→ **Task details**:
Reproduce the records exactly, beginning with their first line and ending with the line that contains "доставка (144, 2336)", and output nothing more.

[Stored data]
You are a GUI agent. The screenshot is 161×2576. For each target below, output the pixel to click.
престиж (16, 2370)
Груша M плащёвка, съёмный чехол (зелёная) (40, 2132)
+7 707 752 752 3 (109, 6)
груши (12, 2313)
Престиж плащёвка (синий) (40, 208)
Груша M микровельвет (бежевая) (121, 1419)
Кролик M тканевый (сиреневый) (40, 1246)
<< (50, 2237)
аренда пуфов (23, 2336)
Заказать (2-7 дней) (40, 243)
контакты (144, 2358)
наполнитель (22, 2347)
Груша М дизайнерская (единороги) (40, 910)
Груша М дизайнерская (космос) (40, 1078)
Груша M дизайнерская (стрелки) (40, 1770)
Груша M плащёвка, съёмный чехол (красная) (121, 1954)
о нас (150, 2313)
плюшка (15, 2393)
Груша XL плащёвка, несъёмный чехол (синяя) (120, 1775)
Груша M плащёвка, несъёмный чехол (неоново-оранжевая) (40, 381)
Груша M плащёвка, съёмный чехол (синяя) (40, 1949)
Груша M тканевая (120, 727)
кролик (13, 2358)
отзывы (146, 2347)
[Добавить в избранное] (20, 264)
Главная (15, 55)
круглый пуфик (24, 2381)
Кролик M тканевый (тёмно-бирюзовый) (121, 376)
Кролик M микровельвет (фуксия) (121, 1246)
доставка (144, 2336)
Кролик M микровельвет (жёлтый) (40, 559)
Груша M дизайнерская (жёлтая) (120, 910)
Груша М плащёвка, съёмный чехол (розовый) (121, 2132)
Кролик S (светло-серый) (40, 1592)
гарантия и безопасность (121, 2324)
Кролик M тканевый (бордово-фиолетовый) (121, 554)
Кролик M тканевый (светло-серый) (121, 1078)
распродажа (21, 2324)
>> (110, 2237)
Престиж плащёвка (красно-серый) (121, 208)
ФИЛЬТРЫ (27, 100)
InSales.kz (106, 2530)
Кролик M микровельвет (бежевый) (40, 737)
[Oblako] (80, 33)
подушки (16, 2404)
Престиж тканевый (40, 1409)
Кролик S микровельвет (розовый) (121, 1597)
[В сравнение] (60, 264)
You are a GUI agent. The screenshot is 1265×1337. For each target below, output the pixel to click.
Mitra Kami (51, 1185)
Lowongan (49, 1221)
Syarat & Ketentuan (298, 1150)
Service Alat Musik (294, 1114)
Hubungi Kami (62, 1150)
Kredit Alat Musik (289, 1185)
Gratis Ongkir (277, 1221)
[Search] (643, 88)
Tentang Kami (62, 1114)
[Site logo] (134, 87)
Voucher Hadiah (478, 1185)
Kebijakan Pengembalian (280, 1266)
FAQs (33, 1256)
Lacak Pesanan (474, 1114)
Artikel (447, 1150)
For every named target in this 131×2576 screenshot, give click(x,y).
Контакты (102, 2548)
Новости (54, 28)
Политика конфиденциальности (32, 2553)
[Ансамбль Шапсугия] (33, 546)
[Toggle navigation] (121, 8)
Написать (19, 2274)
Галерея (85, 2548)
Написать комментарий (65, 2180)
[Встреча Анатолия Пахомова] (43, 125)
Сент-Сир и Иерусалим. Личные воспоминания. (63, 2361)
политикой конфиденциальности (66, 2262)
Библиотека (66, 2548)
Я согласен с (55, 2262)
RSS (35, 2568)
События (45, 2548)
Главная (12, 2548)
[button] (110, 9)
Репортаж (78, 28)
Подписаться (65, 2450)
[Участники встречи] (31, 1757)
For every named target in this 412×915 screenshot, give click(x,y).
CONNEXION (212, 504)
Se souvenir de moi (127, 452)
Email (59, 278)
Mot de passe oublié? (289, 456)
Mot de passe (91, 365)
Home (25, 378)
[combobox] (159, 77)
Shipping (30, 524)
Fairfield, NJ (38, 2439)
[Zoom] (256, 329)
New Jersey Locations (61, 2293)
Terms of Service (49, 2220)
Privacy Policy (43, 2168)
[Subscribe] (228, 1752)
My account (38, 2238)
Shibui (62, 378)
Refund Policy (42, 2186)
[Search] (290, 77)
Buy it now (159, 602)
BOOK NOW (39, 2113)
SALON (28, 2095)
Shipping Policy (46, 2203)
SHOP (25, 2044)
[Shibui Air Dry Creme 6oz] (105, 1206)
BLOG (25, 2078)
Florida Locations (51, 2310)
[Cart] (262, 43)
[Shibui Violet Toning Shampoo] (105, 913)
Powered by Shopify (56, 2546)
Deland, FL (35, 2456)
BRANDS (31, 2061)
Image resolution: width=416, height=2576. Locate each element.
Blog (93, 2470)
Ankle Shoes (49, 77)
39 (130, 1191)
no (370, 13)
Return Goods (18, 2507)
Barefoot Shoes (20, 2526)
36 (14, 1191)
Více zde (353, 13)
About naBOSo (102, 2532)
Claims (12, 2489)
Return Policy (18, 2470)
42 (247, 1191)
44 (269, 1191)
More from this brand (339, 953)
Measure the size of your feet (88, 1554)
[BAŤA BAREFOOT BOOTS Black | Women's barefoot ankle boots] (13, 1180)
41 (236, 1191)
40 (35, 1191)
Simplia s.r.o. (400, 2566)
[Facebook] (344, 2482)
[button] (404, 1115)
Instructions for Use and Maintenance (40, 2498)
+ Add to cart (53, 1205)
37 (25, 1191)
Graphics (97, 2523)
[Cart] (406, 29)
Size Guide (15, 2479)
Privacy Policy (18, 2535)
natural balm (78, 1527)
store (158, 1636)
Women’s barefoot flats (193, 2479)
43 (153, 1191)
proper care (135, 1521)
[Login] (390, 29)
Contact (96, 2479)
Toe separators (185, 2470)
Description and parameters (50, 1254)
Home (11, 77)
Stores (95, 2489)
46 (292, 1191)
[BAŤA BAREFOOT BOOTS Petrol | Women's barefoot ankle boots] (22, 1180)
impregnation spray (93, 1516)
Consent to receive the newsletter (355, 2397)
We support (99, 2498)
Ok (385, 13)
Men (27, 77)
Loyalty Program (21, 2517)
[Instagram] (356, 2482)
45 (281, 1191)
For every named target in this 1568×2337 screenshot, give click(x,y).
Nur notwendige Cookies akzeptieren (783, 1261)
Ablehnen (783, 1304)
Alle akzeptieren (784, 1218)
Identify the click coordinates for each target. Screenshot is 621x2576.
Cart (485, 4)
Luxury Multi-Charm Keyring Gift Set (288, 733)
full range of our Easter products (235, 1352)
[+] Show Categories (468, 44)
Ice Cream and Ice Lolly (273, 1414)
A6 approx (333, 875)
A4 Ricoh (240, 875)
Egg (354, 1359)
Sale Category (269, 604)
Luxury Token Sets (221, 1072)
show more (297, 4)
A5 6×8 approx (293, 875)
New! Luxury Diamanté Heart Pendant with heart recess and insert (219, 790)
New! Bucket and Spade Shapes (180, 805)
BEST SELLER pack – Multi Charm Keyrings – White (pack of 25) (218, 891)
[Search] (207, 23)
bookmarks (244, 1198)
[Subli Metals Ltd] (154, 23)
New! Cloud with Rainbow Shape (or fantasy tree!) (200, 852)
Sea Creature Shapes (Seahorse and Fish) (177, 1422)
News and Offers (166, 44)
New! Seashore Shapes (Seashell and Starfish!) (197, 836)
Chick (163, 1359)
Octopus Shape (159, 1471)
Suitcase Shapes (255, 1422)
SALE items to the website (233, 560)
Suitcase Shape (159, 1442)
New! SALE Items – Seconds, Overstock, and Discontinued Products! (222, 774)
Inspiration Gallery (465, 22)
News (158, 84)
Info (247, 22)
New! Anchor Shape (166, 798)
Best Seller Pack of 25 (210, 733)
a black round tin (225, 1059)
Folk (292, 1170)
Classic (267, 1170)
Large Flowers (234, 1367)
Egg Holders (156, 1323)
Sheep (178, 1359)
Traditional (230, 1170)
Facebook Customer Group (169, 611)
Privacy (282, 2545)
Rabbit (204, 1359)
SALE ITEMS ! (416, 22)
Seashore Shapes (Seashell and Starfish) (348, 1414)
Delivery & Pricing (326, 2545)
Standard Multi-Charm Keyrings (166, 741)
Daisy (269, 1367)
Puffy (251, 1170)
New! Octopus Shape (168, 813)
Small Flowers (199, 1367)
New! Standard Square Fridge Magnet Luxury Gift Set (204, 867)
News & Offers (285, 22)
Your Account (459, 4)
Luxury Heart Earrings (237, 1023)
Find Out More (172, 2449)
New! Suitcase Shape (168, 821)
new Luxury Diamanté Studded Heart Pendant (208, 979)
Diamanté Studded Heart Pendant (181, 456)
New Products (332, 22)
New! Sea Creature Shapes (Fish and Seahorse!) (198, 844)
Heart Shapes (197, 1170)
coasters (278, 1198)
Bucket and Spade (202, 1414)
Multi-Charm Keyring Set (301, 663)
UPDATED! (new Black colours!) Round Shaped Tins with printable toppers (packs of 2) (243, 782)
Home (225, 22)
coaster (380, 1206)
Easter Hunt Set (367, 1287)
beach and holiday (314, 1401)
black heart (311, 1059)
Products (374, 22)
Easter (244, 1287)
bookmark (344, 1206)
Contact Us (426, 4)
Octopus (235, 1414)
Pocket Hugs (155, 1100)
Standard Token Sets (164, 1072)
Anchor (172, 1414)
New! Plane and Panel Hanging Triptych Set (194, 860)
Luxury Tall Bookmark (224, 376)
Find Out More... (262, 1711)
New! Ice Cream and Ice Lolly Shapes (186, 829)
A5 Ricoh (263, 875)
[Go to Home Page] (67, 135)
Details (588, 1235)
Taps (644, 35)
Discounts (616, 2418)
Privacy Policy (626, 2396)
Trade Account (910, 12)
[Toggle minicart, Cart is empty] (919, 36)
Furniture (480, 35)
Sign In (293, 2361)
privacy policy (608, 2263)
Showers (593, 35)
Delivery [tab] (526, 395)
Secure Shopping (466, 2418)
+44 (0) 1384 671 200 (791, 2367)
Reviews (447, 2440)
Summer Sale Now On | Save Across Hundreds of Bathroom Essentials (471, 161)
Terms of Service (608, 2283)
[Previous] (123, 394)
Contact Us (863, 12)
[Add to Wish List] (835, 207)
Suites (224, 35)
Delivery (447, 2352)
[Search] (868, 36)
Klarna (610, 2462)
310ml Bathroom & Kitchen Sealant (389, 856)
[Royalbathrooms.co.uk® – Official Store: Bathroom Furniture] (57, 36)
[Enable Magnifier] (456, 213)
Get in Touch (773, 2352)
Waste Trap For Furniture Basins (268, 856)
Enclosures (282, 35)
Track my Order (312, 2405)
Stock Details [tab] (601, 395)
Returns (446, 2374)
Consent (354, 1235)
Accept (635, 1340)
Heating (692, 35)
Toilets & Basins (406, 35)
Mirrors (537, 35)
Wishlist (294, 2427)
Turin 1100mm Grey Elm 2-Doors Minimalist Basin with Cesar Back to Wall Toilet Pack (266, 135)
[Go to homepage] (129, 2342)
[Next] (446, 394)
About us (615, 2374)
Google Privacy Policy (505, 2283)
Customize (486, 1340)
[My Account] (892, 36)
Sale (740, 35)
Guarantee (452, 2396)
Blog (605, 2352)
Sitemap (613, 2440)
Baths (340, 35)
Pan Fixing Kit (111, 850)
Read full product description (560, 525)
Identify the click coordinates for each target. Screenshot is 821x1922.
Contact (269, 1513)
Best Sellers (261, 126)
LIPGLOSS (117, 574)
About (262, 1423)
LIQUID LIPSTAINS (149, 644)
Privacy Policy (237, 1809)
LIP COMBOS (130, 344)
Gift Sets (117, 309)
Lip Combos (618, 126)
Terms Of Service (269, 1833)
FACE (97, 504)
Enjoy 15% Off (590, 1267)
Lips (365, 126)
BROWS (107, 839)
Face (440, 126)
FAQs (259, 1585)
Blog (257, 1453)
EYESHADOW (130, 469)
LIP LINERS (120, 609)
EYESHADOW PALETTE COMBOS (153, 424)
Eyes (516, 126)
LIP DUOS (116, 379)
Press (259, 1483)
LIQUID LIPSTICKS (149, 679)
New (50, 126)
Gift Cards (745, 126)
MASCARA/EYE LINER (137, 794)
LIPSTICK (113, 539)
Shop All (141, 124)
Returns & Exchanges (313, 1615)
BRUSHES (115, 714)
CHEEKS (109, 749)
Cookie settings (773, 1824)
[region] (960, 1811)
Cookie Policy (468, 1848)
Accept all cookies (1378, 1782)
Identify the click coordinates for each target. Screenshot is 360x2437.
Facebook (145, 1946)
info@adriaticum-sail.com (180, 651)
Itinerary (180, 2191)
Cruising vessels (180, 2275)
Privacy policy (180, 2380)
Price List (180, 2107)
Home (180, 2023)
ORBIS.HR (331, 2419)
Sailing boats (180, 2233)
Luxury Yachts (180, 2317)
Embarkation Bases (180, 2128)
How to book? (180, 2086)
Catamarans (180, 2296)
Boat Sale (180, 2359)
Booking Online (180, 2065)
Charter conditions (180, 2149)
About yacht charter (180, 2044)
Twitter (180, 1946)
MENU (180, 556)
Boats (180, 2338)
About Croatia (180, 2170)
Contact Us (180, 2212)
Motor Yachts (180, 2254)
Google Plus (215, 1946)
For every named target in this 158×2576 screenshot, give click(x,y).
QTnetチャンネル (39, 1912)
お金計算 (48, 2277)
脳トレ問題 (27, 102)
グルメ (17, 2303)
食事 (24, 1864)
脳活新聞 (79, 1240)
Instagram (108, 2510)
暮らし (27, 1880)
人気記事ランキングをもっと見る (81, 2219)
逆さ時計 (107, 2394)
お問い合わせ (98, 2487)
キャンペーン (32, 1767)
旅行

→ **Reply to the exercise**:
You are a GUI agent. The screenshot is 161×2576. For each target below, output the pixel to click.
престиж (16, 2370)
Груша M плащёвка, съёмный чехол (зелёная) (40, 2132)
+7 707 752 752 3 (109, 6)
груши (12, 2313)
Престиж плащёвка (синий) (40, 208)
Груша M микровельвет (бежевая) (121, 1419)
Кролик M тканевый (сиреневый) (40, 1246)
<< (50, 2237)
аренда пуфов (23, 2336)
Заказать (2-7 дней) (40, 243)
контакты (144, 2358)
наполнитель (22, 2347)
Груша М дизайнерская (единороги) (40, 910)
Груша М дизайнерская (космос) (40, 1078)
Груша M дизайнерская (стрелки) (40, 1770)
Груша M плащёвка, съёмный чехол (красная) (121, 1954)
о нас (150, 2313)
плюшка (15, 2393)
Груша XL плащёвка, несъёмный чехол (синяя) (120, 1775)
Груша M плащёвка, несъёмный чехол (неоново-оранжевая) (40, 381)
Груша M плащёвка, съёмный чехол (синяя) (40, 1949)
Груша M тканевая (120, 727)
кролик (13, 2358)
отзывы (146, 2347)
[Добавить в избранное] (20, 264)
Главная (15, 55)
круглый пуфик (24, 2381)
Кролик M тканевый (тёмно-бирюзовый) (121, 376)
Кролик M микровельвет (фуксия) (121, 1246)
доставка (144, 2336)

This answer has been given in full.